Court name issues #129

bbernicker · 2022-09-22T02:57:32Z

This PR addresses #128. The previous code returned the court ID of the first court for which the courts-db cite string started with the court abbreviation eyecite detected in the parenthetical. There was a comment on that code explaining that it used startswith instead of requiring a match because the court abbreviations from eyecite were often missing final punctuation.

This PR looks for courts in courts-db for which the cite string, with or without its final character, matches. This solution is not perfect because the citation_string field in courts-db has many duplicates: for 1981 courts, there are only 1174 unique citation strings.

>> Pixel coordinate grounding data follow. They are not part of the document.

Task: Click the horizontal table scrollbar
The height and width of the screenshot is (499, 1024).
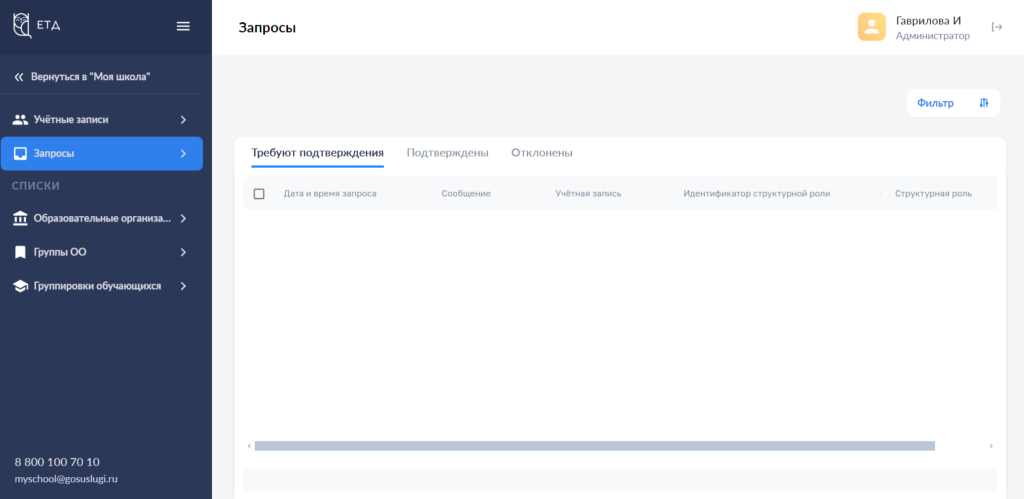Action: pyautogui.click(x=594, y=446)
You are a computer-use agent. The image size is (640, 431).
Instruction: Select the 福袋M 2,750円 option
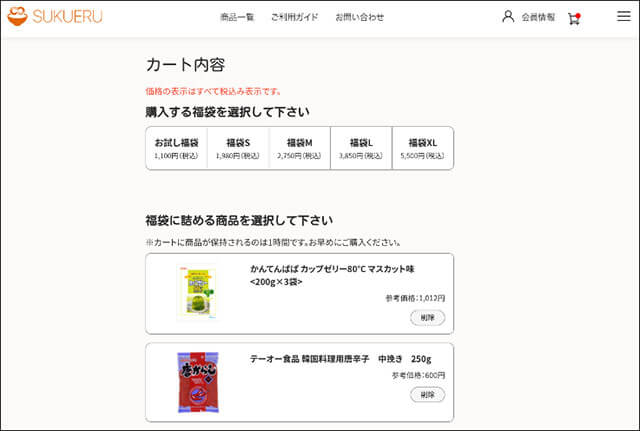coord(299,148)
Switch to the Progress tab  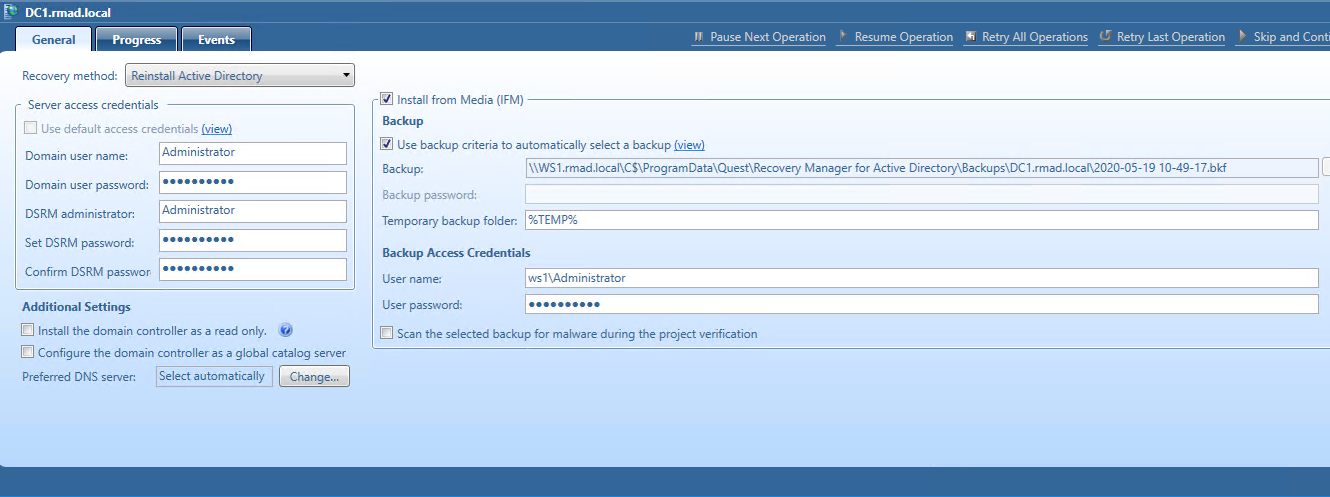pyautogui.click(x=137, y=40)
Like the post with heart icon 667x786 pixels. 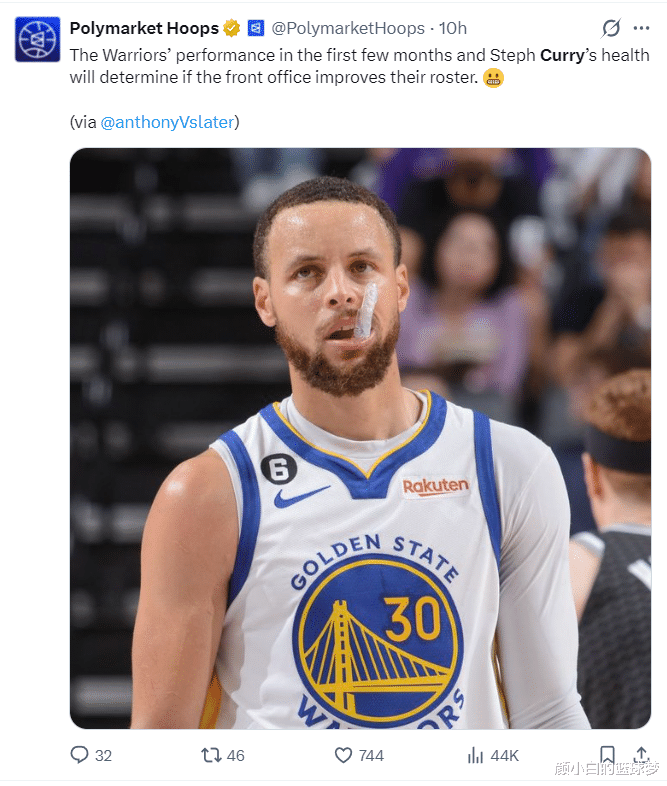tap(343, 755)
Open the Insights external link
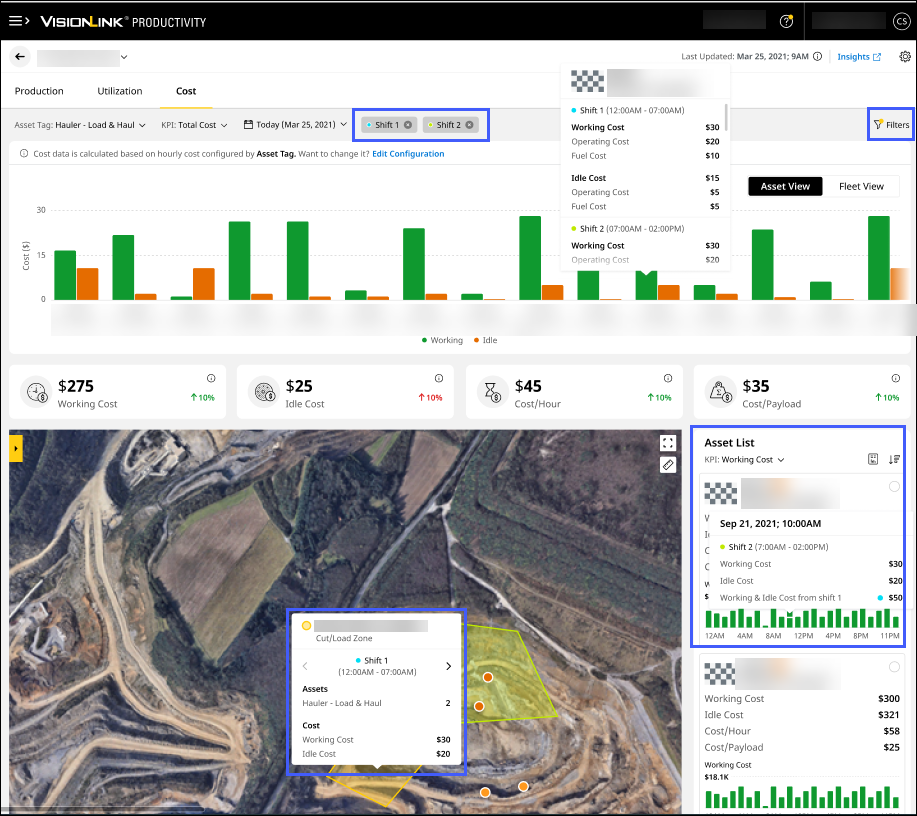Image resolution: width=917 pixels, height=816 pixels. pos(858,57)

On the other hand, allowing matches without regard to the last character does not seem to make the problem worse, as there are only two citation strings which are the same but for their last character.

Ultimately, ensuring that Eyecite can correctly determine the court which rendered an opinion from a citation will require cleaning up courts-db so that duplicate citation_strings can be disambiguated using other info (such as reporter) and so that alternate citation_strings are permitted for courts (see freelawproject/courts-db#53). We should also add a more robust system for determining the rendering court from the reporter (e.g. with vendor neutral citations) or from neighboring parallel cites (esp. any in the metadata.extras field).

Finally, I added some tests to check that Eyecite is handling court names reasonably well.

The comment above the buggy code indicates that it was trying to account for missing punctuation. I did this by allowing matches where the last character of the canonical form is different/missing. I also created a test file to make sure Eyecite gets the right court names when fed some of the most common courts.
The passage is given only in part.